The crowdsourced Worlds of Wonder data have been published open access on DataverseNL, an online data repository used by Dutch universities. In preparing the data for publication, the Worlds of Wonder researchers received help from the data stewards at Maastricht University, as well as the Open Science Community Maastricht, to make sure that the data would comply with the FAIR guidelines for data reuse. In the interview below, one of the researchers, Lea Beiermann, talks about her experience of making data FAIR.
The interview originally appeared as part of a series on FAIR data in FASoS Weekly, the newsletter of the Faculty of Arts and Social Sciences, Maastricht University (UM).
How did you find out about FAIR?
The first time I heard about FAIR was in a presentation by Michel Dumontier (at UM’s Institute of Data Science, IDS). After that, I saw that the UM library actively promoted the FAIR principles on social media. I also knew about FAIR because it was an important element of the data management plan that I had to write to receive funding for my PhD research.
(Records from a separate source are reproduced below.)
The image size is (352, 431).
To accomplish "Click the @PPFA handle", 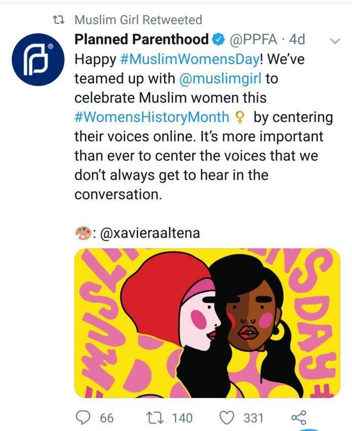I will [x=253, y=39].
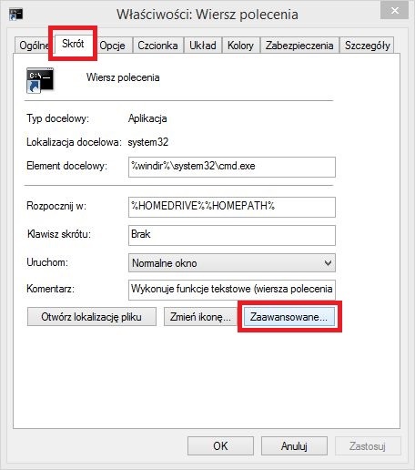Click the Zaawansowane button
The width and height of the screenshot is (415, 470).
[x=289, y=317]
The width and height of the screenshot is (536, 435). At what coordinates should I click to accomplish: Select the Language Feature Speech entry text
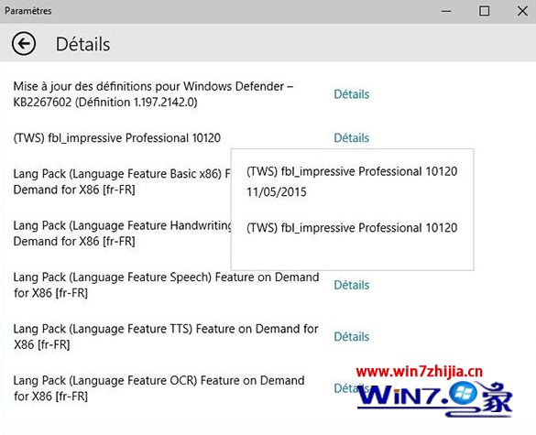(166, 285)
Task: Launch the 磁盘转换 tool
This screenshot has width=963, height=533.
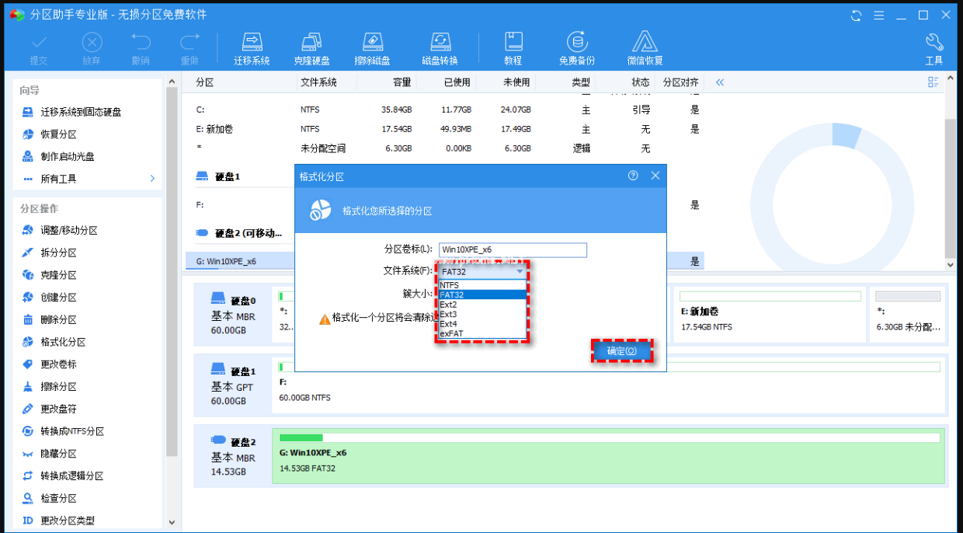Action: (x=440, y=48)
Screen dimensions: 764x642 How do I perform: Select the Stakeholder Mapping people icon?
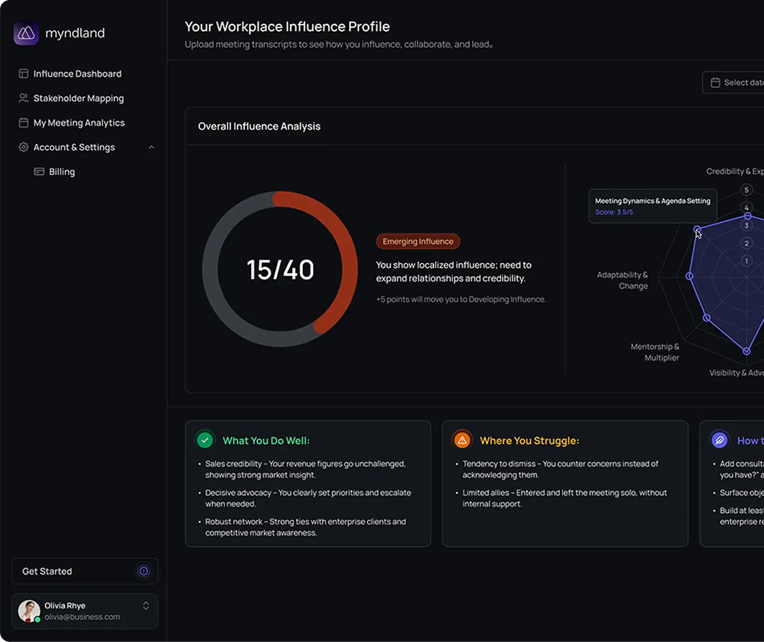[x=23, y=98]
What does FAIR mean to you?
From the data science perspective, FAIR describes data that are findable, accessible, interoperable, and reusable. As stated on the IDS website, FAIR is a good foundation to make data science more responsible. Ideally, it allows data to be shared widely.
For me, however, FAIR also means responsible data collection practices. During my PhD research, I noticed that this is an additional challenge, and that ethically sound data collection is sometimes not easily compatible with FAIR principles. I ran a web-based citizen science project as part of my PhD, which asked citizen scientists to help me analyse historical sources. According to the FAIR principles, I should have made sure that the crowdsourced data is reusable, and to some extent I did manage to do that, but sometimes it was difficult to turn the historical research of my citizen scientists into machine-readable data.
From a data scientist’s point of view, I probably would have got the most (re)usable clean data by having citizen scientists make yes/no classifications and tick boxes – quite monotonous tasks. A large part of my project consisted of such classification tasks, but I think the more interesting research (from a historian’s point of view, and also more interesting for the citizen scientists) happened in discussions in our chat forum. Of course, I can still make these discussions findable and accessible, for example by storing them with appropriate metadata, but they cannot be reused as easily as the more simple, machine-readable data.
Why did you decide to make your data FAIR?
Fair use of data is widely considered the default for citizen science projects. The consensus is that data that are crowdsourced should not belong to the principal researchers only but to everyone who helped compile them or who would like to reuse them. I reused the data collected through another citizen science project “Science Gossip” and found them a useful addition to my own data. I wanted to make it possible for others to reuse our project data too, so that is mainly why I decided to make my data FAIR.
How has the data steward (Maria Vivas Romero) helped you make your data FAIR?
Maria helped me understand and fill out UM’s data management plan – and I learned much more about FAIR data when we filled out the plan. Maria reminded me of the important role of metadata, such as commonly used keywords in my field of research, and that I could even make data findable whose use is restricted by copyright. For example, I could not share photos of archival material, but I could add metadata on these sources to my project to let other researchers know that they exist.
Was it a lot of work to make your data FAIR?
I am actually still in the process of making my data FAIR, even though I started my PhD a while ago. It does take quite some time, but for me this is absolutely worth it. After all, I used data collected by others, so it seems only fair to try and make my data as accessible and reusable as I could. And Maria has been a great help in making that possible.
How do you think making data FAIR benefits you?
I think there are several benefits to making your data FAIR. First, besides that I think it is only fair to make data available to others because I also make use of other researchers’ data, it also make my research and me as a researcher more findable and visible. Second, making data FAIR means that other research projects can benefit from all the work citizen scientists put into my project, so it gives greater value to their (and my) work. Third, FAIR data reuse can generate new research ideas that I did not think of but that might be interesting for my work.
How do you think making data FAIR helps other researchers?
Other researchers may reuse the historical data we collected, as well as the Python scripts one of my citizen scientists, Peter Mason, wrote to analyse the data. This means that others cannot only reuse historical data but also, possibly, learn from the way we analysed our data and do it in a similar way, or better. They can also get a clearer idea of the kind of data citizen science projects yield. I expected to get much cleaner data than we actually gathered – seeing the data I work with now in advance would have helped me to have more realistic expectations.
What hurdles did you come across when trying to make data FAIR?
I think making data FAIR does require quite some time. What I personally also experienced as a hurdle, or rather time-consuming, was combining the richness of qualitative historical research with machine-readability, or simple keywords. Moreover, I know that many of my colleagues collect sensitive data that they cannot share. On the other hand, we do have an excellent data steward who is happy to help us overcome these hurdles!